- [WHAT IS REQUIRED]: Write out every entry once more, character for character.

(Collected data entries)
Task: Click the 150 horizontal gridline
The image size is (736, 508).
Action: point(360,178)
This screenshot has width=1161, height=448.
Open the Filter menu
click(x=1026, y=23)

- [EXERCISE RESPONSE]:
Task: Click the 150 horizontal gridline
The image size is (736, 508).
Action: point(360,178)
This screenshot has width=1161, height=448.
Open the Filter menu
click(x=1026, y=23)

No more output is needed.